• [QUESTIONS TO ANSWER]
(1) In the passage on Huntington's disease research, between what ages does the disease typically develop?
(2) From the passage on Huntington's disease research, reproduce the part that opens with the words containing "In this new" and closes with "presence of the disease.".

• [TEXT BLOCK]
*****

Researchers at the universities of Southampton and Cambridge have developed a new technique to analyse biochemical changes unique to Huntington’s disease. The breakthrough has the potential to lead to the improved diagnosis of disease onset and possibly better ways to track the effects of new treatments.
Huntington’s disease damages nerve cells in the brain and typically develops between the ages of 30 and 50. It leads to uncontrollable movement, loss of cognitive ability and changes in mood.
Until now, it has been difficult to assess the progress of the disease using biomarkers – molecules found in blood which indicate a condition. This is because the same markers can be associated with other diseases or aging.
In this new study, researchers used two forms of spectroscopy (a way of examining molecules with light) to analyse blood samples from Huntington’s patients. From this they were able to establish the patterns or ‘fingerprints’ of those biomarkers which indicate the presence of the disease.
Determining these fingerprints allowed the team to hone in on the specific biochemical signature of the disease. This could open the door to a better diagnosis of onset and more effective tracking of the disease in the future. The development could also form the foundation for a tool to assess the effectiveness of therapies aimed at slowing the condition. Findings are published in the journal Chemical Science.

*****

• [DATA LISTING]
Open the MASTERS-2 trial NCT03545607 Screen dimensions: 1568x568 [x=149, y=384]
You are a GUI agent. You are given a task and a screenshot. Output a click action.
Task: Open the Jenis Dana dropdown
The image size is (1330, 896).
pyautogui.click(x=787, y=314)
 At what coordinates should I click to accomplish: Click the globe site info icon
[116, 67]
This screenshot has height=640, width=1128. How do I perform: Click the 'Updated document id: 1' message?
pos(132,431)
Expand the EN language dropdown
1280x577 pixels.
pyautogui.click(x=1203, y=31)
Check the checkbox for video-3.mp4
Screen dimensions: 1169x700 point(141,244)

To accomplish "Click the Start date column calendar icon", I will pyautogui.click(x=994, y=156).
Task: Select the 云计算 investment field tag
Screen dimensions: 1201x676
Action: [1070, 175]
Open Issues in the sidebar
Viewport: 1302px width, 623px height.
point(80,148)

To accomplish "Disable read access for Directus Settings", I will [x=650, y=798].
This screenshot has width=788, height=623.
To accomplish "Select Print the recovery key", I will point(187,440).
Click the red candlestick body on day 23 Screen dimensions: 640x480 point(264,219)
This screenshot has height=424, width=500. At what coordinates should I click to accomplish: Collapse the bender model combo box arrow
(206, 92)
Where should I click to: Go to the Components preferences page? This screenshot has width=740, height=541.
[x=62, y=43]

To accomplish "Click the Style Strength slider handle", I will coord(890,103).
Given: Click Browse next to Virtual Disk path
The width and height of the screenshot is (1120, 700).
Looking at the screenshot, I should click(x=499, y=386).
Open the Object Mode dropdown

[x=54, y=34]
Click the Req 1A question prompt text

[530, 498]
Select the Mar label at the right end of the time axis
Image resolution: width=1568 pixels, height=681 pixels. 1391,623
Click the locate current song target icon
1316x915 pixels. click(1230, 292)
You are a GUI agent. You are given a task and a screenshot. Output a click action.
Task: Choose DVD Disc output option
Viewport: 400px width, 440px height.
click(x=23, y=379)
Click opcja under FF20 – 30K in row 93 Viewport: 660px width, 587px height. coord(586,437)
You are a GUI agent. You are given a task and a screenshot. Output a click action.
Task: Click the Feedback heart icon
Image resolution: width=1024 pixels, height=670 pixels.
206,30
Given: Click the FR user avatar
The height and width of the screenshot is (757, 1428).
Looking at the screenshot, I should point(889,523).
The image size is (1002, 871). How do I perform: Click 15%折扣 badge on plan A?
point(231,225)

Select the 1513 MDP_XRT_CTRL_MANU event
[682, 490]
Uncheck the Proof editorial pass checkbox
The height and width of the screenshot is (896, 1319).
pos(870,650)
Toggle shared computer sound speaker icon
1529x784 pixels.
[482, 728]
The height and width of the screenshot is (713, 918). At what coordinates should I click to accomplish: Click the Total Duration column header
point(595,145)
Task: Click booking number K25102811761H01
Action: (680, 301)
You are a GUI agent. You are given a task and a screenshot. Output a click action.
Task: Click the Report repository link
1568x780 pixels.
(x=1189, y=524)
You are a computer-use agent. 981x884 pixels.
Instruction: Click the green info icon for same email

*****

• [OUTPUTS IN ORDER]
(1) Between the ages of 30 and 50.

(2)
In this new study, researchers used two forms of spectroscopy (a way of examining molecules with light) to analyse blood samples from Huntington’s patients. From this they were able to establish the patterns or ‘fingerprints’ of those biomarkers which indicate the presence of the disease.